Sierra Summer Festival stretches out

Line of sight. Not something you’d think critical to the enjoyment of an orchestra concert. But it was a real issue when the Sierra Summer Festival held its concerts in the Old Gondola Room up on Mammoth Mountain. The orchestra was shoehorned into a space too small for them, and concertgoers had to peer around pillars to see the musicians and the conductor.
Not this year. This year there is an ideal concert space as well as a new conductor and a new direction for the festival.
The Sierra Summer Festival plays three concerts Thursday through Sunday (Aug. 8-10) in the Edison Pavilion, that large tent set up next to Edison Hall. Word is out that the acoustics are quite good, and with space for a large stage and a 300-chair audience, there is room for everyone who wants to come, not to mention good sightlines.
Longtime conductor Bogidar Avramov has retired and made way for a series of guest conductors that will result in the one who is the right fit for Mammoth. For this year’s Festival Orchestra concert (on Friday and Saturday nights), he has chosen a young conductor named Matilda Hofman. In her 30’s, Hofman has conducted some of the finest orchestras in the world, including the London Symphony Orchestra. She’s a native of Cambridge, England, and a graduate of the Eastman School of Music in Rochester, New York.

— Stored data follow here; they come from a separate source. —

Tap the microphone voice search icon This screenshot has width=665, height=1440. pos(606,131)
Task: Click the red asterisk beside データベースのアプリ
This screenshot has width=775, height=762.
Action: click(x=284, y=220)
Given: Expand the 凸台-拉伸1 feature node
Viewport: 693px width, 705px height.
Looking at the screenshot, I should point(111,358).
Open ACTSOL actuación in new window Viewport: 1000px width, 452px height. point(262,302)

“Music can be life-transforming. It is important for me to be in a position to be able to bring music to many people,” Hofman said.
Hofman and Avramov collaborated on the program — a delightful mix of music from Russia, France and Argentina — Mussorgsky’s Introduction from Khovantchina, Ravel’s Mother Goose Suite, Ginastera’s Four Dances from Estancia and Tchaikovsky’s violin concerto.

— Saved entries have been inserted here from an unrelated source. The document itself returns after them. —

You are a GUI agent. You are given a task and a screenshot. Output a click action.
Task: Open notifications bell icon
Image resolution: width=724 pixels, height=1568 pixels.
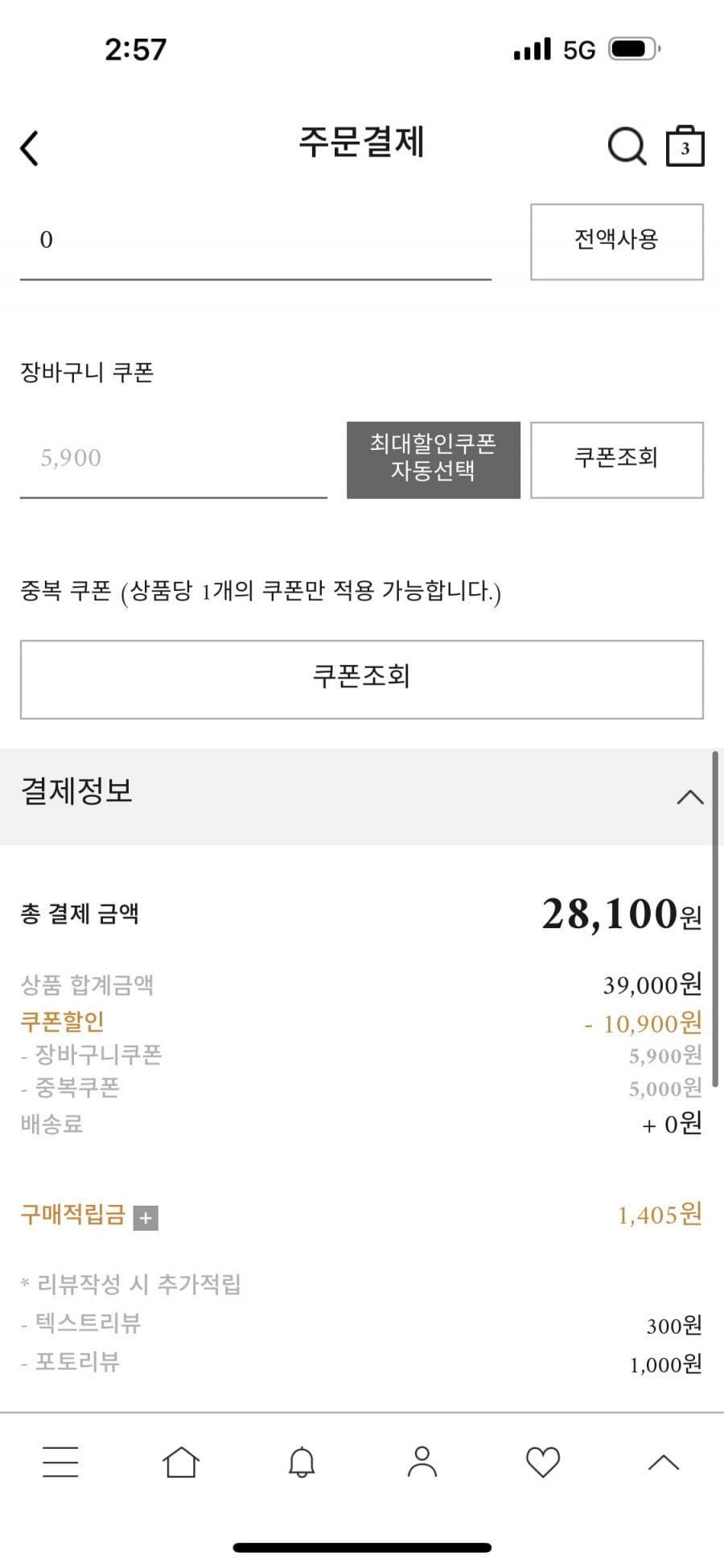(x=302, y=1462)

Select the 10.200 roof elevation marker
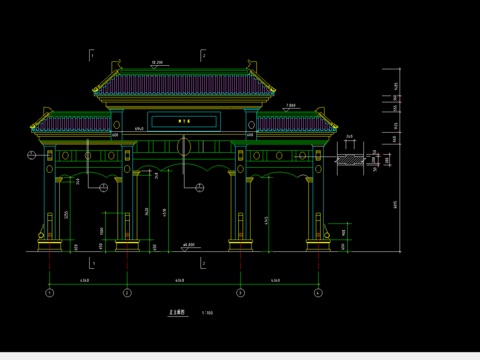(158, 64)
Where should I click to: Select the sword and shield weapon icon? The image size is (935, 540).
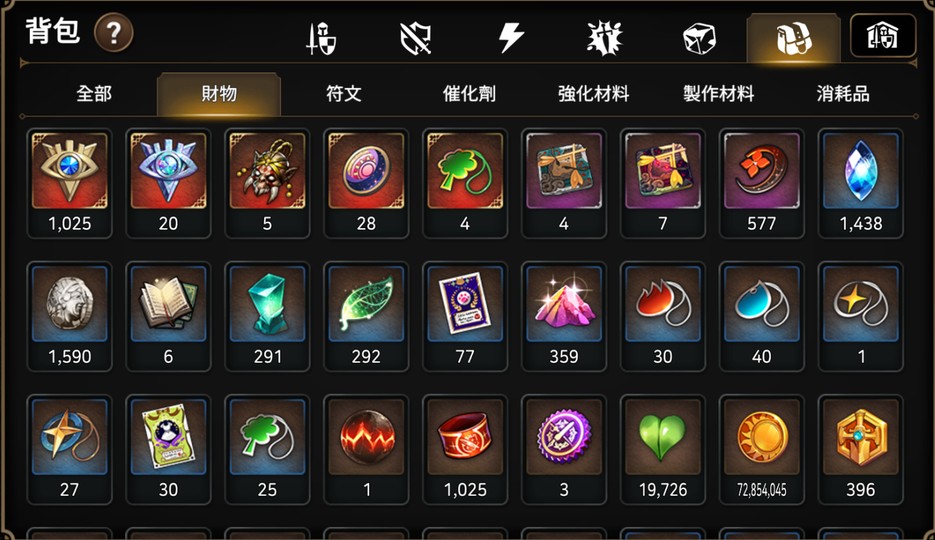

Avramov returns to conduct Thursday’s Horton-Kohl Young Artists Concert. The program consists of Mozart’s Violin Concerto No. 5, Rossini’s Overture to La Scala di Seta and Schubert’s 5th Symphony.
Those who are familiar with L.A.’s classical music station KUSC know the voice of former host Kimberlea Daggy, who will emcee the concerts and provide curious nuggets about each piece to be performed.
If the festival’s executive director Aimee Kreston has a passion, it is for bringing the next generation of musicians to the forefront. The Horton-Kohl grant, enables her to bring two young musicians to solo with both orchestras this summer.
Melodi Hess is 17, the Horton-Kohl Young Artist Award winner from 2012. From Ridgecrest, Calif., she can be considered almost a local. She started studying the violin with Shirley Helmick in Ridgecrest when she was four years old, and currently studies at the Colburn School in Los Angeles. She will play the Mozart Violin Concerto No. 5 with the Festival Chamber Orchestra on Thursday night.
Geneva Lewis, at age 15, is the Horton-Kohl Young Artist for 2013, and she will perform the tremendous violin concerto of Peter Tchaikovsky, one of the genre’s most beloved pieces of music.
“She’s 15, but she plays like she’s a mature artist,” said Kreston. “She touches people when she plays … she moves people.”
When Pete Watercott, Chair of the Sierra Summer Festival’s board of directors, talked about a new direction, he waxed poetic about the relatively unknown aspect of this festival, which is the gathering of “a group of amateur musicians with strong coaches for a week of intensive rehearsal for a performance that is at a very high level of excellence.”
“We will emphasize this enhanced program that orchestra members can get private lessons and attention by the professional musicians,” Watercott said. “And, every student through high school gets free admission to Thursday’s concert.”
In a way, these orchestras are pick-up bands, but the intensive week of music making really serves to polish them into finely tuned ensembles. The Friday-Saturday orchestra is comprised of 50 musicians.
“This is the only full symphony orchestra with professional musicians from Reno to L.A.,” Kreston said.
With its emphasis on young artists, the festival is taking one more step toward the ranks of the world’s great summer festivals. Kreston, who teaches at the Colburn School that trains tomorrow’s world-class musicians, wants to pass on the tradition of learning from mentors by playing with them. “The only way you can do it is by getting elbow to elbow. You don’t sit and read a book about it, you do it.”
In addition to concerts, the festival presents “Who Killed Mozart’s Score?” The murder mystery dinner takes place Saturday, Aug. 3 at Pokonobe Lodge, and features musical courses served up by conductor Matilda Hofman and festival musicians.
Sierra Summer Festival tickets are available at the Mammoth Gallery, online at sierrasummerfestival.org and by calling 760.935.3837. Concerts are at 7:30 p.m., all at the Edison Pavilion. Saturday night is a gala concert with dinner by Wilderness Catering. Pre-concert picnic dinners are also available prior to the Thursday, Aug. 8 and Friday, Aug. 9 concerts.